----- Text extract -----

And so on. I’m used to it; I’m sure I’ve missed a bunch. “Skepticism” for example.
And maybe now “coworking.”
Today we learnt of another coworking business closing down. And it looks and feels and sounds like the same old process of terminological failure to me.
You may not have noticed that I’ve been deeply involved with Workantile Exchange in Ann Arbor since before it began. It hasn’t come up much. Mike Kessler is the founder of that business, but it was a matter of coincidence that Barbara and Laura Fisher and I ran into him after we’d spent more than six months looking for an affordable space for our community of informal colleagues, and he had spent months building out a wonderful commercial space in downtown Ann Arbor on spec, hoping for a community to crop up.
The detailed story’s for another day, but the short version is salient: From the get-go, we understood the contingent realities of the coworking business.
- You can’t sell jack shit to unemployed people, so don’t expect to make money by “supporting those transitioning to an independent lifestyle” (aka, “layoff victims”). Leave that to the government, and pure nonprofit people.
- People who think they want a desk and a phone and a mailbox really just want to project an illusion of corporate-style success, and thus they don’t want to cowork, they want a bargain-basement price on an office lease, and a fucking butler (I say this with a whole heap of wry bonhomie). So send those people to a landlord so they can learn the prices and hidden costs of actual real estate, and not merely leech off your coworking space’s lease and limited staff and service budget.
- Diversity of membership reduces the risk to every member, so don’t try to specialize in “makers” or “creatives” or “startups” and ferchrissakes not Realtors.

----- Material supplied -----

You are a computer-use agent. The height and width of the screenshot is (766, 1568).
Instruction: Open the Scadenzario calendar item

-----
----- Material supplied -----

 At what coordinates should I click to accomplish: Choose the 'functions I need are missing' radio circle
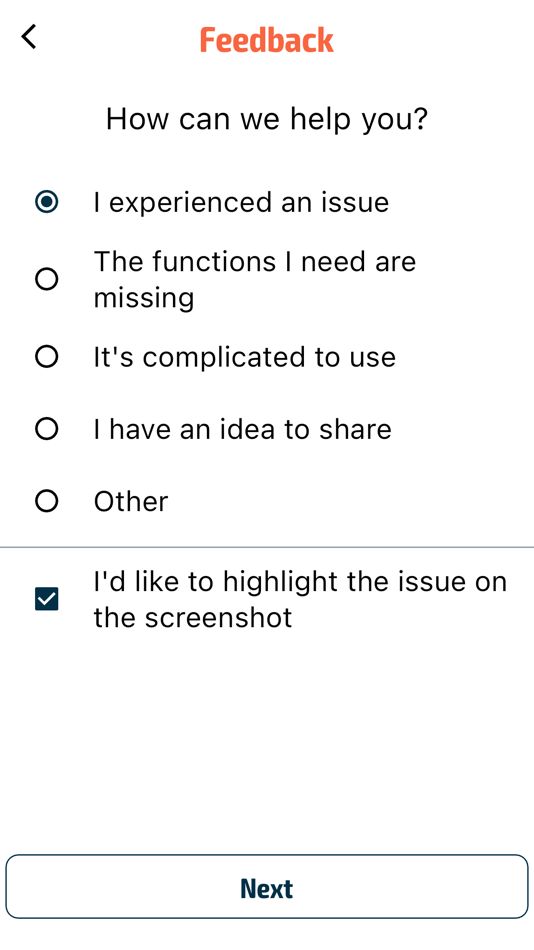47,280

-----

**Tasks and exercises**
1: Could you reproduce the stretch of the coworking text from "- Diversity of" through "ferchrissakes not Realtors."?
2: Can you resume the coworking text after its last sentence and keep writing?

**Written responses**
1:
- Diversity of membership reduces the risk to every member, so don’t try to specialize in “makers” or “creatives” or “startups” and ferchrissakes not Realtors.

2:
- 30% of the workforce is an independent. That compares to something like 10% that’s a dopey seat-of-the-pants looking-for-venture-capital startup-style big-E Entrepreneur (I say this with love, and the knowledge that “entrepreneurship” is a cognitive disorder; I myself am a high-functioning entrepreneur), and besides they don’t want to spend one thin dime, so don’t even bother dealing with college kids or the local incubator’s castoffs.
- Most landlords (but apparently not ours, thank goodness), the Useless Chamber of Commerce, the local Economic Development grant-givers, the State Government, the candidates who want to demonstrate their “effectiveness”, the Newspaper Business Columnist, anybody who thinks of themselves as an “angel investor”, and for that matter any person who has ever watched an unironic hour of Bloomberg Television? Those people do not get it. In their world, the only way to make money is to raise prices and offer improved services until demand tapers off. Coworking is not about quid pro quo, it’s not a zero-sum game, it’s not about being a landlord or finding arbitrary tenants or even—this is important—making money. You cannot make a profit by running a coworking space.
That last one’s important. We’re not communists, we’re not anti-capitalists and we’re not running some kind of pep club. It’s just that we’ve thought about it. You cannot make a profit selling community.
So the question is: what the hell is “coworking” then? I mean, I’ve disqualified renting desks to people, and setting up offices for independents, and all that other normal stuff. What is it?
It’s community. Not the kind you join because it “offers good opportunities for networking and professional development”, but the kind you join because it would be neat.
It’s church. Not the kind where you worship, but the kind you go to for fellowship with people from diverse backgrounds, but who are in the same essential and existential position you are: Independent in a world that assumes you have a “job title” and a “boss” and “employer healthcare” or you can “send a purchase order”.
It’s a club. Not the kind you go for help, but—and I’m sorry if this makes me sound like a supercilious asshole—the kind of club you join in order to build a strong barrier between you and the Pinks, the Normals, the hoi polloi. Though in our case, those hoi polloi are often the bosses, the politicos, the nominal movers and shakers of the “working world”.
We’re not them. We’re the 30% of the people who are independent of all that.
That 30% is all over the place. But whoever it is we actually are, we’re also proud. Of who we are, and of what we’re helping to create.
I’m not as full of hot air as normal, here. During the first two years of Workantile Exchange’s existence, Mike Kessler tried selling desks, and selling mailboxes, and subleases, and startup incubation, and nonprofit meetings, and maker spaces, and all the rest of that stuff. You know what broke every one of those business models? Those people don’t want to belong to a community. They want services, and they want discounts.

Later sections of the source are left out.